== Solicitud escrita 1 ==
Traduzca al inglés esta oración del texto sobre el Espíritu Santo: «Los seres humanos estamos preparados para tratar con cosas, seres y personas tangibles, y no con lo que en el lenguaje popular llamamos espíritus».
== Solicitud escrita 2 ==
Prosiga el texto sobre el Espíritu Santo a partir de su última oración.

== Texto de la página ==
★ ★ ★ ★ ★ ★ ★
¿Quién es el Espíritu Santo?
No es extraño encontrar cristianos creyentes,
y hasta fervorosos, que podrían con toda verdad hacer suya la respuesta de los
discípulos a san Pablo en su tercer viaje a Éfeso: “Ni siquiera
hemos oído decir que haya Espíritu Santo”. (Hch. 19, 2).
Afirmamos nuestra fe en la Trinidad Beatísima,
un solo Dios verdadero en tres Personas distintas: Padre, Hijo y Espíritu
Santo. El Espíritu Santo es, por tanto, “una de las Personas de Santísima
Trinidad, consubstancial al Padre y al Hijo, ‘que con el Padre y el Hijo recibe
una misma adoración y gloria’ ” (Catecismo de la Iglesia Católica, n.
685).
Aun conscientes de que el Espíritu Santo es
Dios, como es Dios el Padre, como es Dios el Hijo, la relación con la tercera
Persona de la Trinidad nos resulta a veces menos familiar. “Por desgracia
–recuerda José María Escrivá- el Paráclito (el Espíritu Santo) es, para algunos
cristianos, el Gran Desconocido: un nombre que se pronuncia, pero no es Alguno
–una de las tres Personas del único Dios-, con quien se habla y de quien se
vive” (Es Cristo que pasa, n. 134).
¿Por qué?
En el Nuevo Testamento, el Espíritu Santo se
ha presentado bajo diferentes figuras: como lenguas de fuego, en Pentecostés; y
antes, como paloma, en el Bautismo del Señor. El Espíritu Santo no “se hace
hombre” como Jesucristo, la segunda Persona de la Trinidad, y por eso nunca le
vemos en figura humana. Esto nos puede inducir a tratarle menos, y quizá,
también, a no dirigirnos con frecuencia a Él, porque consideremos que nos es
menos asequible. Los seres humanos estamos preparados para tratar con cosas,
seres y personas tangibles, y no con lo que en el lenguaje popular llamamos espíritus.
Al anunciar a los apóstoles, a todos los
discípulos, la venida del Espíritu Santo, Jesucristo les dice:
“Yo pediré al Padre y os dará otro Paráclito
–Consolador-, para que esté con vosotros para siempre, el Espíritu de la
verdad, que el mundo no puede recibir porque no lo ve ni lo conoce. Vosotros lo
conocéis, porque vive con vosotros y está en vosotros, y os enseñará todo
lo que yo os he dicho” (Jn 14, 16-17 y 24).
Cuando Jesucristo anuncia a los apóstoles que
les enviará el Espíritu Santo, puede parecer
que el Don
divino será recibido exclusivamente
por ellos. Juan Pablo II sale al paso de esa posible interpretación
reductora, y aclara que “en la comunidad unida en la oración, además de los
Apóstoles, estaban igualmente presentes otras personas, varones y también mujeres (…) la presencia de las mujeres en el Cenáculo de Jerusalén durante la preparación
de Pentecostés y el nacimiento de la Iglesia reviste una especial importancia.
★ ★ ★ ★ ★ ★ ★
== Sección de datos ==
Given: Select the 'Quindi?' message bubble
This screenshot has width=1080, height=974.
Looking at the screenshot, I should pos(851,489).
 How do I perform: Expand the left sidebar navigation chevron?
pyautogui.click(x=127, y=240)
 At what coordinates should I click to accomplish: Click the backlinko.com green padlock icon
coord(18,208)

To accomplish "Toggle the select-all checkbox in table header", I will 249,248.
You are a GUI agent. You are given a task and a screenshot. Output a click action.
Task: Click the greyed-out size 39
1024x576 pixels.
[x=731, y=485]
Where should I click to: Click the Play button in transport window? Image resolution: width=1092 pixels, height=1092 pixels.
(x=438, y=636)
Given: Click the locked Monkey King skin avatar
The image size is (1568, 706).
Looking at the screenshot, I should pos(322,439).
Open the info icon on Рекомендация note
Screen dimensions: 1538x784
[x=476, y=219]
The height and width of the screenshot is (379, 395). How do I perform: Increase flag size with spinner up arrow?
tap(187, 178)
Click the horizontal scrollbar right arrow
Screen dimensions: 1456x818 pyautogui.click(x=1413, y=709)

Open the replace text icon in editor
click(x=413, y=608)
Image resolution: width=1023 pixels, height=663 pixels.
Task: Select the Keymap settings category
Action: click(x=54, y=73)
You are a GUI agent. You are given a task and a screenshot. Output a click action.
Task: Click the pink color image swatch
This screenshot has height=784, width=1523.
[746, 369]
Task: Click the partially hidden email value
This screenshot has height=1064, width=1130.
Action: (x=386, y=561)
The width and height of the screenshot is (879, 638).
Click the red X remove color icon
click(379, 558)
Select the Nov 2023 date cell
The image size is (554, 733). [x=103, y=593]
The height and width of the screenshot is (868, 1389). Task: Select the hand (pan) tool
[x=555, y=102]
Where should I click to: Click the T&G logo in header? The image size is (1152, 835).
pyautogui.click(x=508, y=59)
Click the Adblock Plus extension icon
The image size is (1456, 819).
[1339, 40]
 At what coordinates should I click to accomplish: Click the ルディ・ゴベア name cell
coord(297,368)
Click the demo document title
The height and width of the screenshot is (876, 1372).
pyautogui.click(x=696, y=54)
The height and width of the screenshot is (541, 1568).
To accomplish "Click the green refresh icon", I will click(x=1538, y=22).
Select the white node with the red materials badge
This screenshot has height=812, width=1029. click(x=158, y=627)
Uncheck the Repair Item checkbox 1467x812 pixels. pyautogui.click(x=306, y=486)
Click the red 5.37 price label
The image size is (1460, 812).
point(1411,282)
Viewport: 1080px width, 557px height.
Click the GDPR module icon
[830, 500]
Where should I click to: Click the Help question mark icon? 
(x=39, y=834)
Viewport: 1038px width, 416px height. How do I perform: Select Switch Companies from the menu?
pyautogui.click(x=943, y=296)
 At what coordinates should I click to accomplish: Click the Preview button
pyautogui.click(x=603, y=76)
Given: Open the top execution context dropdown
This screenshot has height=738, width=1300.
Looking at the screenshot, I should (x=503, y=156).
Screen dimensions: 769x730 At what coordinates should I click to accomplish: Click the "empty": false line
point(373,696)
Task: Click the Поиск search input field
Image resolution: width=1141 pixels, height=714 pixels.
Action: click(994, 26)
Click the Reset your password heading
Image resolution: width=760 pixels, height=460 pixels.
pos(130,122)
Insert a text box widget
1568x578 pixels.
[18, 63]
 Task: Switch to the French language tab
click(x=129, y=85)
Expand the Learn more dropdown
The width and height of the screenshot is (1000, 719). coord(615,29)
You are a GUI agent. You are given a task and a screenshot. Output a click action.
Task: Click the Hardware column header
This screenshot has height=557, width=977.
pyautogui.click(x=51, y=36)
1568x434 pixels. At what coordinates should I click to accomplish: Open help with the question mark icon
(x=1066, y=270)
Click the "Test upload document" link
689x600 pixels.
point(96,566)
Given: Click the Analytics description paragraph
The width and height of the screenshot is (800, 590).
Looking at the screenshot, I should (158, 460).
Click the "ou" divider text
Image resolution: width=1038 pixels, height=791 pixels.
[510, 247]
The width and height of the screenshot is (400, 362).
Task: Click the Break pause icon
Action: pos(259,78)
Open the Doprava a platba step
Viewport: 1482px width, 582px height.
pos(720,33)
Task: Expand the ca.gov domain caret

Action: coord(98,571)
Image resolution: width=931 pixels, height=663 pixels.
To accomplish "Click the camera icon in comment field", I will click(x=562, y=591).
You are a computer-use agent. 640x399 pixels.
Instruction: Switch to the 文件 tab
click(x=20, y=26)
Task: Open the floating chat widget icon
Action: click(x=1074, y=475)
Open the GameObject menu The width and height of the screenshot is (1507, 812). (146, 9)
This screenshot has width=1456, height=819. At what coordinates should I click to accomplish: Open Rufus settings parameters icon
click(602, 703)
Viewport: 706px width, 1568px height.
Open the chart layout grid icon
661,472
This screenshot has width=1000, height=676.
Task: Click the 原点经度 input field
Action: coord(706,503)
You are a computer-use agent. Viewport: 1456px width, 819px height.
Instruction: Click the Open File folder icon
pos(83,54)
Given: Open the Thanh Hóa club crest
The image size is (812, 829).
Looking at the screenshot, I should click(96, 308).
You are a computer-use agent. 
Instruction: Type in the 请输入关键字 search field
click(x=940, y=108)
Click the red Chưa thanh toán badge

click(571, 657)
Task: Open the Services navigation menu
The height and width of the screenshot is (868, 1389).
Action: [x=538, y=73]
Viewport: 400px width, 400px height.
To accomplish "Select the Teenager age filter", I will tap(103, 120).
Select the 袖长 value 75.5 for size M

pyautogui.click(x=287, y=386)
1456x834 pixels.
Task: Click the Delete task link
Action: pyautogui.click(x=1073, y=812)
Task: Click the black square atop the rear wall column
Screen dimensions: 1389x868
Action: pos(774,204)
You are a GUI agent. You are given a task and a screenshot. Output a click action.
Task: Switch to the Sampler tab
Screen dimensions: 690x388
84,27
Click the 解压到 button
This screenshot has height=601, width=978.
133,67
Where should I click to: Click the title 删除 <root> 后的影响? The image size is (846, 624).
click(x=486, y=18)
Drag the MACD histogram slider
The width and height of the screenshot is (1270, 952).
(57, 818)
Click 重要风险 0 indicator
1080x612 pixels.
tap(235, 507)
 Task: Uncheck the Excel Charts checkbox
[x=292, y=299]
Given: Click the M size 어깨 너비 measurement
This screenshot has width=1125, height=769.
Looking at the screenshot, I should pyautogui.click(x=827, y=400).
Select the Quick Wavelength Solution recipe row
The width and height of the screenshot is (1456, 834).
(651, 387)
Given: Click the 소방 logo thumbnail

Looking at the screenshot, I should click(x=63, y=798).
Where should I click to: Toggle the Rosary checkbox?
★ ★ ★ ★ ★ ★ ★
== Respuesta escrita 1 ==
We human beings are prepared to deal with tangible things, beings and persons, and not with what in popular language we call spirits.

== Respuesta escrita 2 ==
Varones y mujeres, simples fieles, participaban en el acontecimiento entero
junto a los Apóstoles, y en unión con ellos. Desde el inicio, la Iglesia
es una comunidad de apóstoles y discípulos, tanto varones como mujeres”
(Audiencia General, 21-VI-89).
Los apóstoles entendieron plenamente esta realidad,
y los Hechos de los Apóstoles recogen numerosos pasajes en los que
mismos apóstoles ponen las manos sobre tantos discípulos y todos reciben el
Espíritu Santo.
¿Qué misión tiene el Espíritu Santo en la
persona creyente?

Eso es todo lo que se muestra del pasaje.